• **Compito scritto 1**: Ricopia parola per parola tutto ciò che nell'intervista va da "Cosa si aspetta" giù fino a "Cosa voleva dire?".
• **Compito scritto 2**: Per favore, elenca tutte le domande che l'intervistatore rivolge all'intervistato nell'intervista.

• **Testo da leggere**:
* * * * *

Qual è il suo sentimento perduto?
«È un concetto che applico alle canzoni, non un discorso generale, anche se non posso fare a meno di notare come i ragazzi di oggi cerchino l’appagamento immediato, mentre io ho corteggiato mia moglie per due anni».
Perché sente l’esigenza di esprimersi voce e pianoforte?
«È la musica stessa a richiederlo. Non sono un professionista e quando arriva l’ispirazione devo assecondarla, magari sto tanto tempo senza scrivere, e ogni tanto capita che io mi metta al pianoforte. Quando arriva non so trattenermi. Comincio a lavorare su una frase musicale che rimane come sospesa. Infine mi escono le parole che canto in un finto inglese».
Cosa si aspetta dal concerto di stasera?
«Sono abituato a non avere particolari attese. Non mi aspetto niente. Quando ho cominciato ad esibirmi al Folkstudio, poteva capitare che mi esibissi anche per un solo spettatore e dovevo stare sul palco per convincerlo».
In “Intorno a trent’anni” parla di una generazione che ha girato l’Europa e l’America. Cosa voleva dire?
«Quello è un brano figlio del suo tempo. In generale, riprendendo Bob Dylan dico che ero molto più vecchio allora, mentre sono molto più giovane adesso. Non ho paura di ricominciare».

* * * * *

• **Materiale fornito**:
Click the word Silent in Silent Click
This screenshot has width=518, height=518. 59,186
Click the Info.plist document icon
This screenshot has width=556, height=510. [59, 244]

* * * * *

• **Risposta finale 1**:
Cosa si aspetta dal concerto di stasera?
«Sono abituato a non avere particolari attese. Non mi aspetto niente. Quando ho cominciato ad esibirmi al Folkstudio, poteva capitare che mi esibissi anche per un solo spettatore e dovevo stare sul palco per convincerlo».
In “Intorno a trent’anni” parla di una generazione che ha girato l’Europa e l’America. Cosa voleva dire?

• **Risposta finale 2**:
- Qual è il suo sentimento perduto?
- Perché sente l'esigenza di esprimersi voce e pianoforte?
- Cosa si aspetta dal concerto di stasera?
- In "Intorno a trent'anni" parla di una generazione che ha girato l'Europa e l'America. Cosa voleva dire?